Now, if I had a reason to make a relationship between one entity and many characters, the correct way to model it in the relational database is to use a one-to-many with a character column. Using a string instead is not the right thing to do. Strings, for starters, have an ordering, and sets do not. Indexing that string column probably won't perform as well as indexing the separate table, because string indexes care about that order. It may perform worse, or model the situation worse, for a variety of reasons. In practice, I've never seen anyone make a relationship between a character and an entity.

The distinction between when I'd use a separate row for each character and when I'd use a string is exactly the distinction between when using an array is 1NF and when it isn't.
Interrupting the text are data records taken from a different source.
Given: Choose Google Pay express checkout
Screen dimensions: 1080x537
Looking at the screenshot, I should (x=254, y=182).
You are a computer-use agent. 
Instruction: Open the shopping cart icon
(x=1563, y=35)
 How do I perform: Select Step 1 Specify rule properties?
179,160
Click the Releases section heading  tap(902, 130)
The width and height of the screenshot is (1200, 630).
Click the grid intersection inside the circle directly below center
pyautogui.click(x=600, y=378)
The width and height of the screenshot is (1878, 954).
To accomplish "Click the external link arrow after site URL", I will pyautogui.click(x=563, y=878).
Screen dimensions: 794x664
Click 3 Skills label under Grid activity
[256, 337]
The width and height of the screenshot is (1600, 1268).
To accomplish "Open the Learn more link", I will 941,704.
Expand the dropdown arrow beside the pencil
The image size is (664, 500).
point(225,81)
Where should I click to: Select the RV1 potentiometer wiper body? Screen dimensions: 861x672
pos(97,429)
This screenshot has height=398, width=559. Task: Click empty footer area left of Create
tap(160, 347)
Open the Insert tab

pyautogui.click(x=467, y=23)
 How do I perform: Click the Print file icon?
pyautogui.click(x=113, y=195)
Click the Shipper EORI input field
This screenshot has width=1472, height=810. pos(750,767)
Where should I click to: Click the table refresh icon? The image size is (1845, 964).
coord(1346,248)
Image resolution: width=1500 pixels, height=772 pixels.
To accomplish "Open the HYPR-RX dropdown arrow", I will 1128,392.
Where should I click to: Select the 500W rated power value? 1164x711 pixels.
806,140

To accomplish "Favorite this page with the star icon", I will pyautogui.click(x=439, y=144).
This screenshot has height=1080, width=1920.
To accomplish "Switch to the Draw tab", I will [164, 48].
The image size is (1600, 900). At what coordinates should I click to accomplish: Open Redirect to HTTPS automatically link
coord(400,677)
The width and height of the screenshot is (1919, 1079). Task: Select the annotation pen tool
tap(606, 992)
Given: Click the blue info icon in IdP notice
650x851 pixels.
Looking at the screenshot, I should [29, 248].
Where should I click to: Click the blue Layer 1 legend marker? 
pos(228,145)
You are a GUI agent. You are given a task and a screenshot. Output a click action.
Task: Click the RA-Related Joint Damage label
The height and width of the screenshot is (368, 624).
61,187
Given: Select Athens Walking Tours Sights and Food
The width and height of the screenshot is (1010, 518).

I don't think the idea of avoiding repeating groups says anything concrete about data types. I'd be surprised if the theorists spent a great deal of time discussing the philosophical ramifications of strings being composed of characters or what each type means on-disk; at least 40% of every book by Joe Celko consists of admonishment to avoid worrying about the physical layout. I'm sorry if this comment isn't sufficiently formal for you, but it's the best you're going to get from me. Lord knows this won't be the first time database theory and practice have not matched up to everyone's satisfaction. Maybe next we can discuss implementing transitive closures in portable SQL?

Back to arrays, the basic loss of flexibility is portability. If you modeled it traditionally with tables, your result would be portable to any RDBMS, including whatever indexes and constraints you made. By modeling it with arrays, you're limiting yourself to Postgres, and you're probably forcing yourself to use check constraints to ensure uniqueness within each array (if you care). The second loss of flexibility is that generic database access libraries probably don't support arrays natively. Hibernate, for example, does not "do" arrays, so you'll either be bypassing it altogether or converting them to strings and parsing them on the way out. These are the reasons I have off the top of my head; I wouldn't be shocked if there were others.

I don't think I'm going to see a third option besides arrays and normalization, but in this case, it would almost always be fine for the developer to err on the side of normalization. Are there uses for them? Sure. Just not many.